- [Goal]: Please edit the records below by changing each "Where should I click to" to "Where do I click to", and return them with everything else left as it is.

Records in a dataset
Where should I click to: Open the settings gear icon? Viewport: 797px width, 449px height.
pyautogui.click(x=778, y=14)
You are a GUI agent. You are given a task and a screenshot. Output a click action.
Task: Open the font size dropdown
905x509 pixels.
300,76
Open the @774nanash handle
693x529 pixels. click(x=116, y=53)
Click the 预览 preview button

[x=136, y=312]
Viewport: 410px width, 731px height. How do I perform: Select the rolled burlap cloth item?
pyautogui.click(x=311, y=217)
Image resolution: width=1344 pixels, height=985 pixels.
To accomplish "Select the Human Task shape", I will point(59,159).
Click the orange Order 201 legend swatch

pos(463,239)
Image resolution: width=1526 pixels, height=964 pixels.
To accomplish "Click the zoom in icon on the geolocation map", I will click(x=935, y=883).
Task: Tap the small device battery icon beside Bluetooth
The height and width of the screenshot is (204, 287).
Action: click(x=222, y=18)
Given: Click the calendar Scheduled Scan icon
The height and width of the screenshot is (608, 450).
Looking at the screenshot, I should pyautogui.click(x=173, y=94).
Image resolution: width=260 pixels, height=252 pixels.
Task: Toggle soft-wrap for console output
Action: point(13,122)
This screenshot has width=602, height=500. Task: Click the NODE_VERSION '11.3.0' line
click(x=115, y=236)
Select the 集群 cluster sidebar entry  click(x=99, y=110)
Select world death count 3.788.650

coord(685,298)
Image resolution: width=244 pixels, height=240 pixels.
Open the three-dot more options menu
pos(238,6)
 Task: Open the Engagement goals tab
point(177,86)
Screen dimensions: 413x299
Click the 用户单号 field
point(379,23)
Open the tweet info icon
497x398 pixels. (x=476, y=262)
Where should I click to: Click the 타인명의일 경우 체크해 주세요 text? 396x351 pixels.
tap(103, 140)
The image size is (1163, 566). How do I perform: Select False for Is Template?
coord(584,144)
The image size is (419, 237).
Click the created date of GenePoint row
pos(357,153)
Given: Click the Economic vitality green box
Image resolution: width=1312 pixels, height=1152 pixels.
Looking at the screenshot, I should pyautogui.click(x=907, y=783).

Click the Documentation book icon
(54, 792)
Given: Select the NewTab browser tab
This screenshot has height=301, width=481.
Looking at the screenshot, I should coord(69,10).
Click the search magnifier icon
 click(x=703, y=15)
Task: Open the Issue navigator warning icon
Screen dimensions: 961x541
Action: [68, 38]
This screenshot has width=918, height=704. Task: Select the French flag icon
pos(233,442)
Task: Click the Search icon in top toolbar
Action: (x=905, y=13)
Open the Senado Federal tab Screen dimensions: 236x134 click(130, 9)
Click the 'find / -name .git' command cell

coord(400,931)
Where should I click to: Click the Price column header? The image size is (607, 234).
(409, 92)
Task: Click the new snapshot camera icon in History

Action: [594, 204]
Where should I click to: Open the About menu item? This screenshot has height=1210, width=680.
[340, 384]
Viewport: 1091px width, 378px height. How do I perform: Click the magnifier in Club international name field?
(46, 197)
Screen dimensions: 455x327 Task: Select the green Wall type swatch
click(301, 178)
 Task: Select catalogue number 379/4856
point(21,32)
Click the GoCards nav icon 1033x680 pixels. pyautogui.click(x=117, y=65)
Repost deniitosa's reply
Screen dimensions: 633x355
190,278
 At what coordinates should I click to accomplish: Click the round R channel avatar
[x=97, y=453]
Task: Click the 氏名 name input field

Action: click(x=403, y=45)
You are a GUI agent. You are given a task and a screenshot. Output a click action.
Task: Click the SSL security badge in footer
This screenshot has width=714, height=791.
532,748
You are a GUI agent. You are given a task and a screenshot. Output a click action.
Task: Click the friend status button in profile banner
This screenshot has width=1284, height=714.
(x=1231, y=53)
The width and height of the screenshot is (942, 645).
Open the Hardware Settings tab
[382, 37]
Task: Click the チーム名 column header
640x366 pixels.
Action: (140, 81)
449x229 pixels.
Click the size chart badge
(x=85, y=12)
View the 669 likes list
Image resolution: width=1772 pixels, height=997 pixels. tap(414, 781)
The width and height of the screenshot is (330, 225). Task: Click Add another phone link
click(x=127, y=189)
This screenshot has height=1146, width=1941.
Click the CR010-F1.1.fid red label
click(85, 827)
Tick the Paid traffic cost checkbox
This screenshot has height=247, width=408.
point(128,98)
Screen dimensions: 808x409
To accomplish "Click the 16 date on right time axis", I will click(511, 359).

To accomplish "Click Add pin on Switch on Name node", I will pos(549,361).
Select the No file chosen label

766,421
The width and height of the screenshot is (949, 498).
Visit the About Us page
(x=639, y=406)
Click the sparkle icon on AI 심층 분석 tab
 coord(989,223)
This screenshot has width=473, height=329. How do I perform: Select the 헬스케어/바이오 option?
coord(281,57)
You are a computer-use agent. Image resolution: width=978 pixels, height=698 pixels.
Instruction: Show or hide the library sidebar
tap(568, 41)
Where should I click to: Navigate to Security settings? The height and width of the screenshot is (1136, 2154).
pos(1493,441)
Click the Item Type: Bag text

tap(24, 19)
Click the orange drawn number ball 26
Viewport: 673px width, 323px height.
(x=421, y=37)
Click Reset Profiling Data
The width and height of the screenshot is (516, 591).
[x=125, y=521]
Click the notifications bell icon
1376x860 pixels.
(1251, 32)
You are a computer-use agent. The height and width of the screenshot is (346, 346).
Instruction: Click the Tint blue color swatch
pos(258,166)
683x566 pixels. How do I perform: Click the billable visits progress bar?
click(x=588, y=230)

- [Worked solution]:
Where do I click to: Open the settings gear icon? Viewport: 797px width, 449px height.
pyautogui.click(x=778, y=14)
You are a GUI agent. You are given a task and a screenshot. Output a click action.
Task: Open the font size dropdown
905x509 pixels.
300,76
Open the @774nanash handle
693x529 pixels. click(x=116, y=53)
Click the 预览 preview button

[x=136, y=312]
Viewport: 410px width, 731px height. How do I perform: Select the rolled burlap cloth item?
pyautogui.click(x=311, y=217)
Image resolution: width=1344 pixels, height=985 pixels.
To accomplish "Select the Human Task shape", I will point(59,159).
Click the orange Order 201 legend swatch

pos(463,239)
Image resolution: width=1526 pixels, height=964 pixels.
To accomplish "Click the zoom in icon on the geolocation map", I will click(x=935, y=883).
Task: Tap the small device battery icon beside Bluetooth
The height and width of the screenshot is (204, 287).
Action: click(x=222, y=18)
Given: Click the calendar Scheduled Scan icon
The height and width of the screenshot is (608, 450).
Looking at the screenshot, I should pyautogui.click(x=173, y=94).
Image resolution: width=260 pixels, height=252 pixels.
Task: Toggle soft-wrap for console output
Action: point(13,122)
This screenshot has width=602, height=500. Task: Click the NODE_VERSION '11.3.0' line
click(x=115, y=236)
Select the 集群 cluster sidebar entry  click(x=99, y=110)
Select world death count 3.788.650

coord(685,298)
Image resolution: width=244 pixels, height=240 pixels.
Open the three-dot more options menu
pos(238,6)
 Task: Open the Engagement goals tab
point(177,86)
Screen dimensions: 413x299
Click the 用户单号 field
point(379,23)
Open the tweet info icon
497x398 pixels. (x=476, y=262)
Where do I click to: Click the 타인명의일 경우 체크해 주세요 text? 396x351 pixels.
tap(103, 140)
The image size is (1163, 566). How do I perform: Select False for Is Template?
coord(584,144)
The image size is (419, 237).
Click the created date of GenePoint row
pos(357,153)
Given: Click the Economic vitality green box
Image resolution: width=1312 pixels, height=1152 pixels.
Looking at the screenshot, I should pyautogui.click(x=907, y=783).

Click the Documentation book icon
(54, 792)
Given: Select the NewTab browser tab
This screenshot has height=301, width=481.
Looking at the screenshot, I should coord(69,10).
Click the search magnifier icon
 click(x=703, y=15)
Task: Open the Issue navigator warning icon
Screen dimensions: 961x541
Action: [68, 38]
This screenshot has width=918, height=704. Task: Select the French flag icon
pos(233,442)
Task: Click the Search icon in top toolbar
Action: (x=905, y=13)
Open the Senado Federal tab Screen dimensions: 236x134 click(130, 9)
Click the 'find / -name .git' command cell

coord(400,931)
Where do I click to: Click the Price column header? The image size is (607, 234).
(409, 92)
Task: Click the new snapshot camera icon in History

Action: [594, 204]
Where do I click to: Open the About menu item? This screenshot has height=1210, width=680.
[340, 384]
Viewport: 1091px width, 378px height. How do I perform: Click the magnifier in Club international name field?
(46, 197)
Screen dimensions: 455x327 Task: Select the green Wall type swatch
click(301, 178)
 Task: Select catalogue number 379/4856
point(21,32)
Click the GoCards nav icon 1033x680 pixels. pyautogui.click(x=117, y=65)
Repost deniitosa's reply
Screen dimensions: 633x355
190,278
 At what coordinates should I click to accomplish: Click the round R channel avatar
[x=97, y=453]
Task: Click the 氏名 name input field

Action: click(x=403, y=45)
You are a GUI agent. You are given a task and a screenshot. Output a click action.
Task: Click the SSL security badge in footer
This screenshot has width=714, height=791.
532,748
You are a GUI agent. You are given a task and a screenshot. Output a click action.
Task: Click the friend status button in profile banner
This screenshot has width=1284, height=714.
(x=1231, y=53)
The width and height of the screenshot is (942, 645).
Open the Hardware Settings tab
[382, 37]
Task: Click the チーム名 column header
640x366 pixels.
Action: (140, 81)
449x229 pixels.
Click the size chart badge
(x=85, y=12)
View the 669 likes list
Image resolution: width=1772 pixels, height=997 pixels. tap(414, 781)
The width and height of the screenshot is (330, 225). Task: Click Add another phone link
click(x=127, y=189)
This screenshot has height=1146, width=1941.
Click the CR010-F1.1.fid red label
click(85, 827)
Tick the Paid traffic cost checkbox
This screenshot has height=247, width=408.
point(128,98)
Screen dimensions: 808x409
To accomplish "Click the 16 date on right time axis", I will click(511, 359).

To accomplish "Click Add pin on Switch on Name node", I will pos(549,361).
Select the No file chosen label

766,421
The width and height of the screenshot is (949, 498).
Visit the About Us page
(x=639, y=406)
Click the sparkle icon on AI 심층 분석 tab
 coord(989,223)
This screenshot has width=473, height=329. How do I perform: Select the 헬스케어/바이오 option?
coord(281,57)
You are a computer-use agent. Image resolution: width=978 pixels, height=698 pixels.
Instruction: Show or hide the library sidebar
tap(568, 41)
Where do I click to: Navigate to Security settings? The height and width of the screenshot is (1136, 2154).
pos(1493,441)
Click the Item Type: Bag text

tap(24, 19)
Click the orange drawn number ball 26
Viewport: 673px width, 323px height.
(x=421, y=37)
Click Reset Profiling Data
The width and height of the screenshot is (516, 591).
[x=125, y=521]
Click the notifications bell icon
1376x860 pixels.
(1251, 32)
You are a computer-use agent. The height and width of the screenshot is (346, 346).
Instruction: Click the Tint blue color swatch
pos(258,166)
683x566 pixels. How do I perform: Click the billable visits progress bar?
click(x=588, y=230)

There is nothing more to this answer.